* Description of the task: Search each line of the data for the word "will"; copy every line where it is found.

* Listed records:
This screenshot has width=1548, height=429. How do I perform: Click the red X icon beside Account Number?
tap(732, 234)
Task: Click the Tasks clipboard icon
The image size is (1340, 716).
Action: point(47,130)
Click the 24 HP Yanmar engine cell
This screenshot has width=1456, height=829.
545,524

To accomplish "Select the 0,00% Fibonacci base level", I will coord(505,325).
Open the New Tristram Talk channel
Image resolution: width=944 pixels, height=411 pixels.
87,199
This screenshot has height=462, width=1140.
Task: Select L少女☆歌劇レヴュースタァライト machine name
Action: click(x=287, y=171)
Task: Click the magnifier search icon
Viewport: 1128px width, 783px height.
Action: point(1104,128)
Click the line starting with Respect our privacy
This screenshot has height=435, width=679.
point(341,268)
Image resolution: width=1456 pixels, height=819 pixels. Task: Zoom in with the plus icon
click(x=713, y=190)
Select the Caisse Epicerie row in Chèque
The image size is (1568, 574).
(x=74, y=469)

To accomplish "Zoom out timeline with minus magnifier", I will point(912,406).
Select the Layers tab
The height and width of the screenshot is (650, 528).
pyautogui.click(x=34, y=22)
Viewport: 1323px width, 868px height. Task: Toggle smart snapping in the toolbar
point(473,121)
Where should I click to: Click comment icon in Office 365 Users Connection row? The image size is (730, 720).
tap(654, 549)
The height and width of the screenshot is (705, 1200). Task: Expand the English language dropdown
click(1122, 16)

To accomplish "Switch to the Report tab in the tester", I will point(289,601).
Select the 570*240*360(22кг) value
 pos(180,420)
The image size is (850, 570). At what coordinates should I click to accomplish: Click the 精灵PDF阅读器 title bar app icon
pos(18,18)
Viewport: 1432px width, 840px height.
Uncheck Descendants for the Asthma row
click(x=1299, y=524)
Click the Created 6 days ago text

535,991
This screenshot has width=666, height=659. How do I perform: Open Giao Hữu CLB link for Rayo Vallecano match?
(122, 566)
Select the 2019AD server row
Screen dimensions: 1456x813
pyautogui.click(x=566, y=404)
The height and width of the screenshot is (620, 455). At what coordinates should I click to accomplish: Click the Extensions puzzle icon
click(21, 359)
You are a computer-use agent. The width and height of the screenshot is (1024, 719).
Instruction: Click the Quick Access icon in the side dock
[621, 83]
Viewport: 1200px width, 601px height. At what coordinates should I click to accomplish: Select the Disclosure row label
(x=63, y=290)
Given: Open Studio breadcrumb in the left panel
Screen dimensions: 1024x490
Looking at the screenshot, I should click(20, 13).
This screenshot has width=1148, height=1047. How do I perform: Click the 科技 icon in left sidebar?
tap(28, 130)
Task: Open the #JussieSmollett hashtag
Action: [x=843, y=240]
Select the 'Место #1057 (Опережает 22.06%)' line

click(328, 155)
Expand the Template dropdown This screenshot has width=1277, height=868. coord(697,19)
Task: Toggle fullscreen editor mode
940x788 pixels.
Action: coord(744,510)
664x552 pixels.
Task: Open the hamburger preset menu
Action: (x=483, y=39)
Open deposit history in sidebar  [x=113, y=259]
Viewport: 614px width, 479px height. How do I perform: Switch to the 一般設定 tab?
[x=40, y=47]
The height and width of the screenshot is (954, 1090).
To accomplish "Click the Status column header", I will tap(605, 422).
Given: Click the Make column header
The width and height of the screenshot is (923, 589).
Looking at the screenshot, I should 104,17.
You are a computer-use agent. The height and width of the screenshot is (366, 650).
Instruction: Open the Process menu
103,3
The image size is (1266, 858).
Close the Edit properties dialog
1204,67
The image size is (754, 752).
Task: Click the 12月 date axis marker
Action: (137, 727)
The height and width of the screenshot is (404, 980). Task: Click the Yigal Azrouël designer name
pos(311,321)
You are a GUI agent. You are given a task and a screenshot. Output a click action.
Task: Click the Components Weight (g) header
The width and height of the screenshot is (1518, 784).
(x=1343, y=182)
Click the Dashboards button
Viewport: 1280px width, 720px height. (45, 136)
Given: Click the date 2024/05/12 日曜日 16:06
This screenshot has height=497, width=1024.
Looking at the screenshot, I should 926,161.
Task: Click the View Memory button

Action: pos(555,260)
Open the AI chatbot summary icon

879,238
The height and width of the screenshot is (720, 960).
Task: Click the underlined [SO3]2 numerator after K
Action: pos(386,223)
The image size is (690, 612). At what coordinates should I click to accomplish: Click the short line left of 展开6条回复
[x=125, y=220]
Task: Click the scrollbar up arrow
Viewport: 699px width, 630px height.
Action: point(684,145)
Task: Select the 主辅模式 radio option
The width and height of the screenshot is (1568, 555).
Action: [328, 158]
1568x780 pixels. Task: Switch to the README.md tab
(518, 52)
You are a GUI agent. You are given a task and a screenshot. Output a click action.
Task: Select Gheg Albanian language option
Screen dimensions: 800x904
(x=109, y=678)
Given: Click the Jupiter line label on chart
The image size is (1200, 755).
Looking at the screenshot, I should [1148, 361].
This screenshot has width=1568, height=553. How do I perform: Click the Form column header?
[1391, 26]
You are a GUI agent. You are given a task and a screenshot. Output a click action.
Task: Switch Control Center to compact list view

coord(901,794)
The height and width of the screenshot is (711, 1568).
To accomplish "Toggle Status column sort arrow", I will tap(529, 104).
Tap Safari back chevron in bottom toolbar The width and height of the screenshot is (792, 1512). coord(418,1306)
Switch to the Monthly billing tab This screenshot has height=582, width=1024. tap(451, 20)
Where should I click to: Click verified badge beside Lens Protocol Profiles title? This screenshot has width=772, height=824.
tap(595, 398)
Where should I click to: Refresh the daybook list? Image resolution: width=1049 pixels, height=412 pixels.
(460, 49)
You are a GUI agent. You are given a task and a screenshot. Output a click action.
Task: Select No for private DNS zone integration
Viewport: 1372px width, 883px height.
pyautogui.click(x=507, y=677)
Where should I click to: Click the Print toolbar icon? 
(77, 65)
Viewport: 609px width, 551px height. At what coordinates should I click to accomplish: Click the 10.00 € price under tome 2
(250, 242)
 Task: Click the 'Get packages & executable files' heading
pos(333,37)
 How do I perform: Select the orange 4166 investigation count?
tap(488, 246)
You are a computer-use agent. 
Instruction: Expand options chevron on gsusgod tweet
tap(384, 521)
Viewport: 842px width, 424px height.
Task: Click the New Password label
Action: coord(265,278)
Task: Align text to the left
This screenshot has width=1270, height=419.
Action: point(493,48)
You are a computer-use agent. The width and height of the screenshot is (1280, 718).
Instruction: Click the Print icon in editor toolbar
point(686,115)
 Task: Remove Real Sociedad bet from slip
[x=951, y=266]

* Written response:
To accomplish "Select the 0,00% Fibonacci base level", I will coord(505,325).
To accomplish "Zoom out timeline with minus magnifier", I will point(912,406).
To accomplish "Switch to the Report tab in the tester", I will point(289,601).
To accomplish "Click the Status column header", I will tap(605, 422).
To accomplish "Toggle Status column sort arrow", I will tap(529, 104).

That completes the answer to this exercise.